不要在行尾留空白。有些可以自动缩进的编辑器会在新行的行首加入适量的空白，然后你就可以直接在那一行输入代码。不过假如你最后没有在那一行输入代码，有些编辑器就不会移除已经加入的空白，就像你故意留下一个只有空白的行。包含行尾空白的行就这样产生了。

Git will warn you about patches that introduce trailing whitespace, and can optionally strip the trailing whitespace for you; however, if applying a series of patches, this may make later patches in the series fail by changing their context lines.

当Git发现补丁包含了行尾空白的时候会警告你，并且可以应你的要求去掉行尾空白；不过如果你是正在打一系列补丁，这样做会导致后面的补丁失败，因为你改变了补丁的上下文。

Chapter 4: Naming

C is a Spartan language, and so should your naming be. Unlike Modula-2 and Pascal programmers, C programmers do not use cute names like ThisVariableIsATemporaryCounter. A C programmer would call that variable “tmp”, which is much easier to write, and not the least more difficult to understand.

C 是一个简朴的语言，你的命名也应该这样。和Modula-2和Pascal程序员不同， C程序员不使用类似ThisVariableIsATemporaryCounter这样华丽的名字。C程序员会称那个变量为“tmp”，这样写起来会更容易，而且至少不会令其难于理解。

HOWEVER, while mixed-case names are frowned upon, descriptive names for global variables are a must. To call a global function “foo” is a shooting offense.

不过，虽然混用大小写的名字是不提倡使用的，但是全局变量还是需要一个具描述性的名字。称一个全局函数为“foo”是一个难以饶恕的错误。

GLOBAL variables (to be used only if you really need them) need to have descriptive names, as do global functions. If you have a function that counts the number of active users, you should call that “count_active_users()” or similar, you should not call it “cntusr()”.

全局变量（只有当你真正需要它们的时候再用它）需要有一个具描述性的名字，就像全局函数。如果你有一个可以计算活动用户数量的函数，你应该叫它“count_active_users()”或者类似的名字，你不应该叫它“cntuser()”。

练习题目:
把上面那段讲行尾空白和命名规矩的文字一字不差地完整抄写一遍。

数据行:
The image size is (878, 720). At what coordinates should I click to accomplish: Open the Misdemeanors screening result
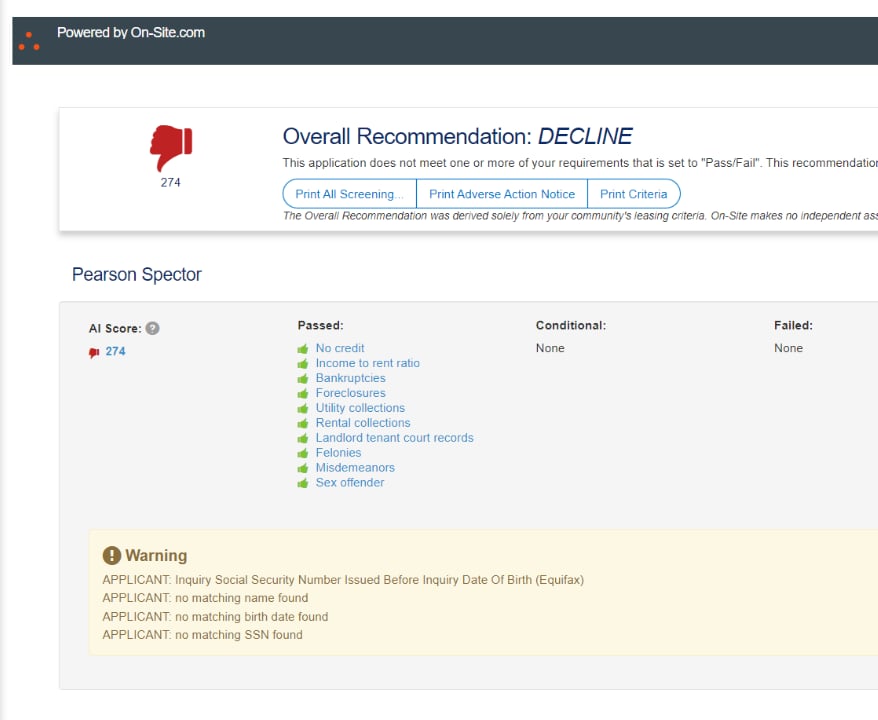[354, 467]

...

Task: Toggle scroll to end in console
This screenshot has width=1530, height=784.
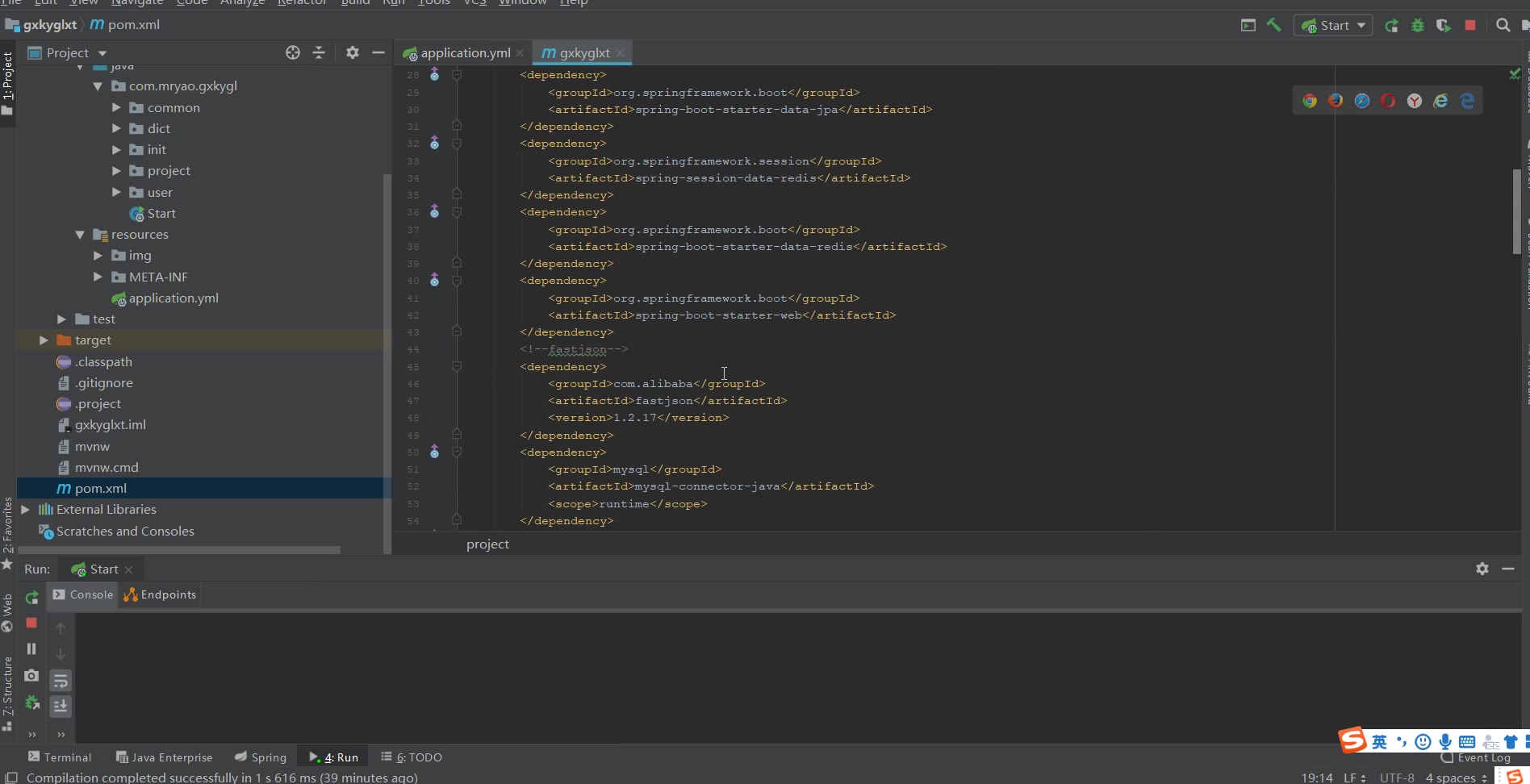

...

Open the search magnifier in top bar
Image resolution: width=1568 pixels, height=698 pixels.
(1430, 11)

回答如下:
不要在行尾留空白。有些可以自动缩进的编辑器会在新行的行首加入适量的空白，然后你就可以直接在那一行输入代码。不过假如你最后没有在那一行输入代码，有些编辑器就不会移除已经加入的空白，就像你故意留下一个只有空白的行。包含行尾空白的行就这样产生了。

Git will warn you about patches that introduce trailing whitespace, and can optionally strip the trailing whitespace for you; however, if applying a series of patches, this may make later patches in the series fail by changing their context lines.

当Git发现补丁包含了行尾空白的时候会警告你，并且可以应你的要求去掉行尾空白；不过如果你是正在打一系列补丁，这样做会导致后面的补丁失败，因为你改变了补丁的上下文。

Chapter 4: Naming

C is a Spartan language, and so should your naming be. Unlike Modula-2 and Pascal programmers, C programmers do not use cute names like ThisVariableIsATemporaryCounter. A C programmer would call that variable “tmp”, which is much easier to write, and not the least more difficult to understand.

C 是一个简朴的语言，你的命名也应该这样。和Modula-2和Pascal程序员不同， C程序员不使用类似ThisVariableIsATemporaryCounter这样华丽的名字。C程序员会称那个变量为“tmp”，这样写起来会更容易，而且至少不会令其难于理解。

HOWEVER, while mixed-case names are frowned upon, descriptive names for global variables are a must. To call a global function “foo” is a shooting offense.

不过，虽然混用大小写的名字是不提倡使用的，但是全局变量还是需要一个具描述性的名字。称一个全局函数为“foo”是一个难以饶恕的错误。

GLOBAL variables (to be used only if you really need them) need to have descriptive names, as do global functions. If you have a function that counts the number of active users, you should call that “count_active_users()” or similar, you should not call it “cntusr()”.

全局变量（只有当你真正需要它们的时候再用它）需要有一个具描述性的名字，就像全局函数。如果你有一个可以计算活动用户数量的函数，你应该叫它“count_active_users()”或者类似的名字，你不应该叫它“cntuser()”。